### WHAT THIS TASK INVOLVES
Among the lines of the listing below, retype exactly those from the one containing "Click the v1.5.2 version label" through the one containing "Viewport: 598px width, 443px height.", both included. Do not include pictures.

### INFORMATION SUPPLIED
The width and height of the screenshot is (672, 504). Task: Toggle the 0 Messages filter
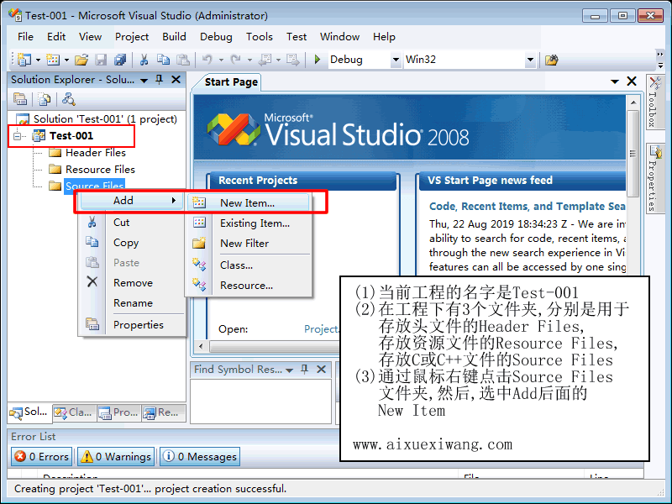pos(199,457)
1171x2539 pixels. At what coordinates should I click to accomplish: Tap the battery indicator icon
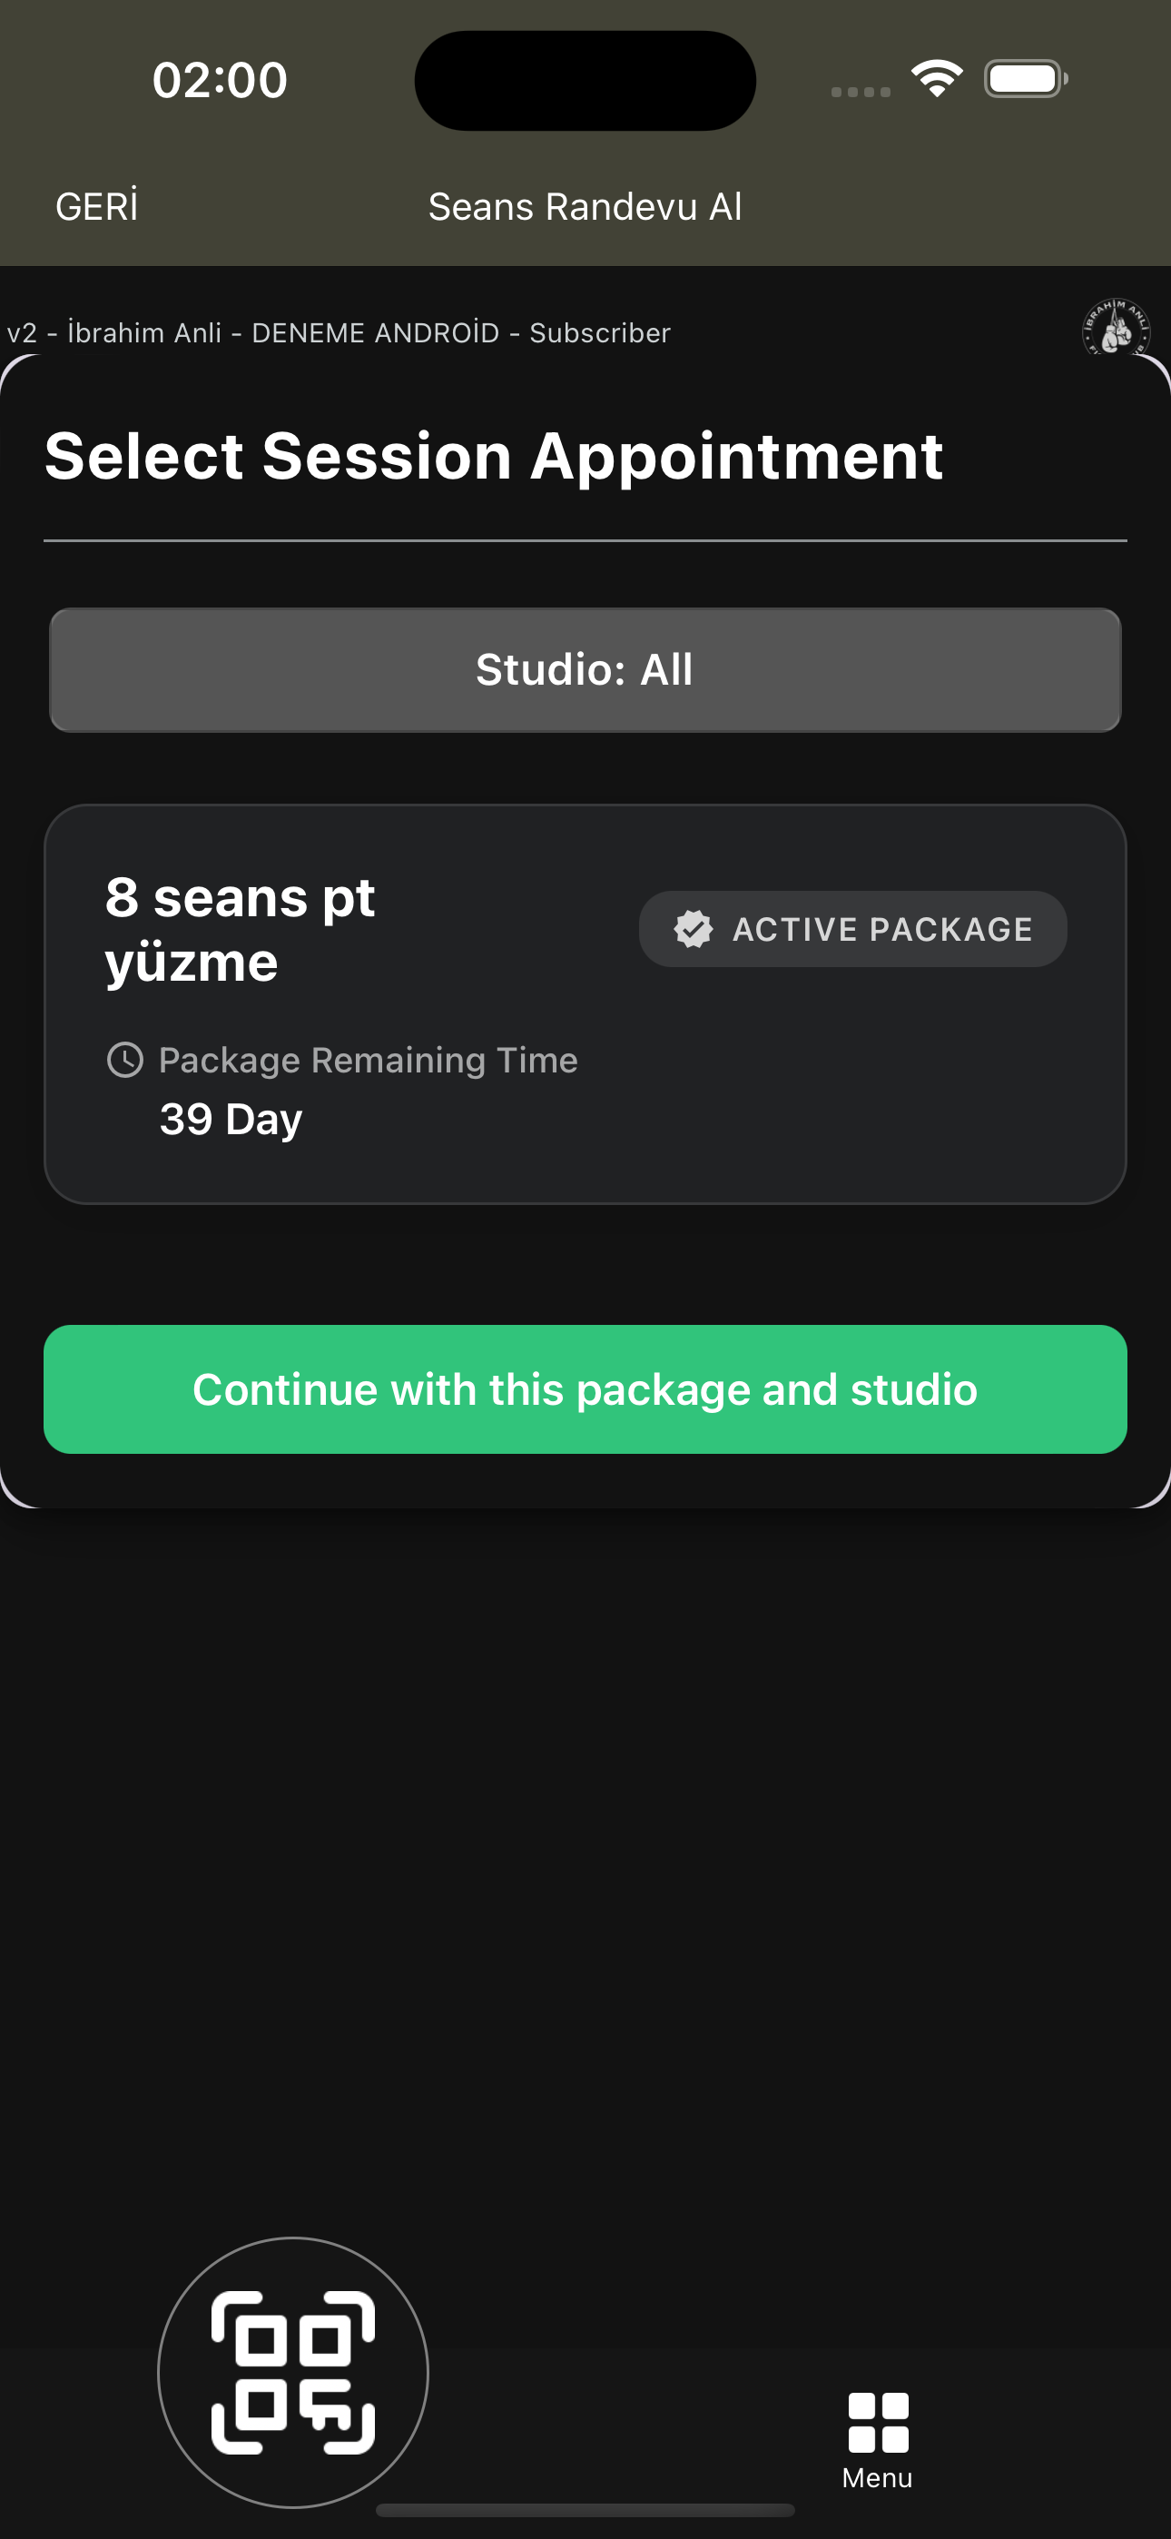tap(1025, 79)
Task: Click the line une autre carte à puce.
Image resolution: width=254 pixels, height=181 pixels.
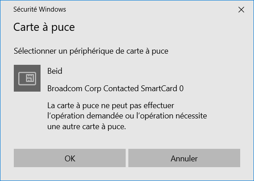Action: pyautogui.click(x=86, y=126)
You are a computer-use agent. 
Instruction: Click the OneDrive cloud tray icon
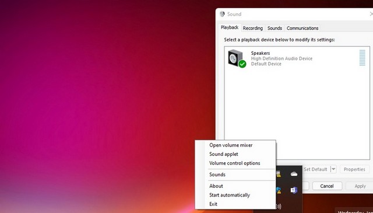coord(294,174)
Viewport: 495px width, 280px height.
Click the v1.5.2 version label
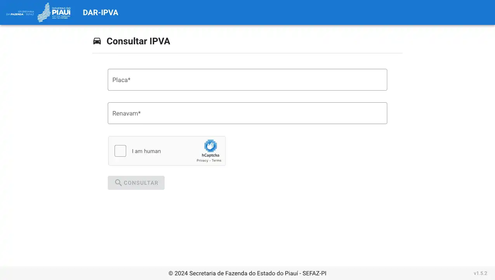480,273
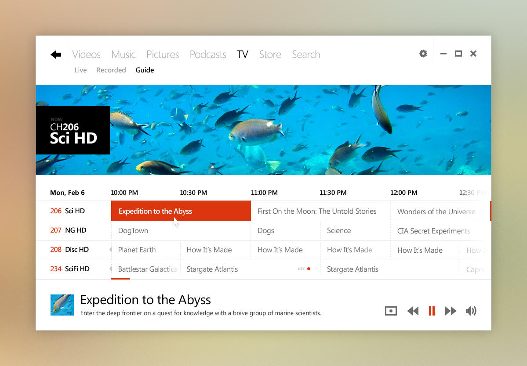527x366 pixels.
Task: Select First On the Moon: The Untold Stories
Action: [317, 211]
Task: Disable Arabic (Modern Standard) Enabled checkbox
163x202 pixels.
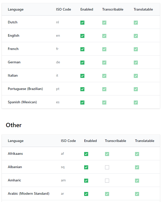Action: (x=86, y=194)
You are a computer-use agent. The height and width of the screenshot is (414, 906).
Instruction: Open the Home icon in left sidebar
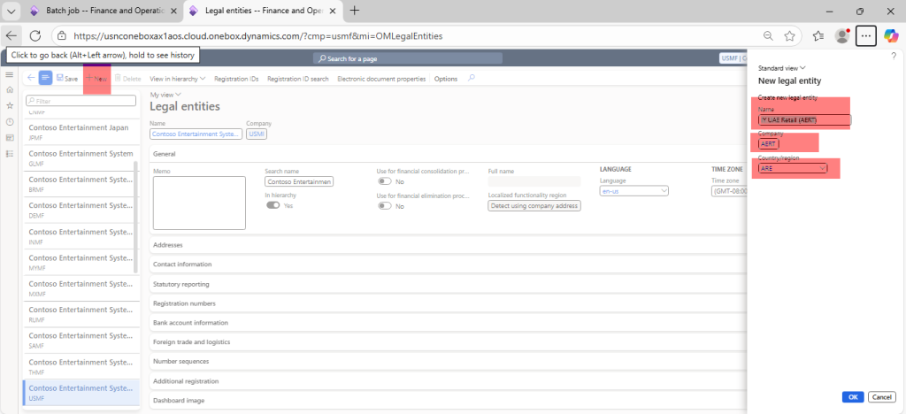click(10, 90)
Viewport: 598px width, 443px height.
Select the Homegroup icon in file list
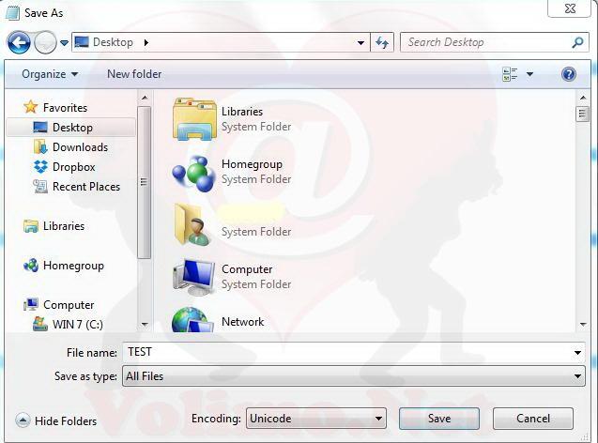click(194, 172)
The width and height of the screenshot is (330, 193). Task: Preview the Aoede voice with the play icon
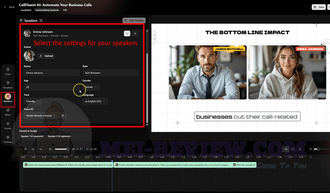tap(63, 116)
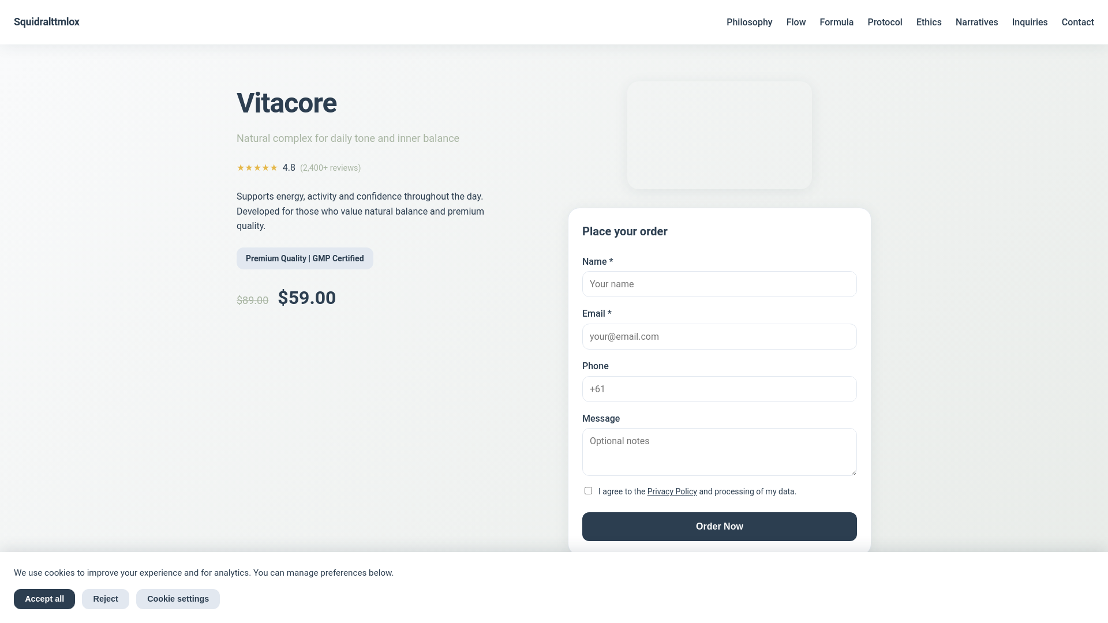Click the five-star rating icons
1108x623 pixels.
click(x=257, y=168)
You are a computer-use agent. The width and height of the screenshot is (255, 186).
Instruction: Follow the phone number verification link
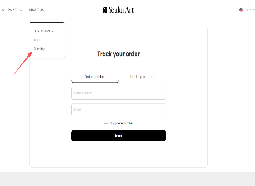click(124, 123)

### ANSWER FOR THIS EXERCISE
Click the v1.5.2 version label
480,273
527x366 pixels.
Task: Select First On the Moon: The Untold Stories
Action: [317, 211]
Task: Disable Arabic (Modern Standard) Enabled checkbox
163x202 pixels.
Action: (x=86, y=194)
You are a computer-use agent. The height and width of the screenshot is (414, 906).
Instruction: Open the Home icon in left sidebar
click(10, 90)
Viewport: 598px width, 443px height.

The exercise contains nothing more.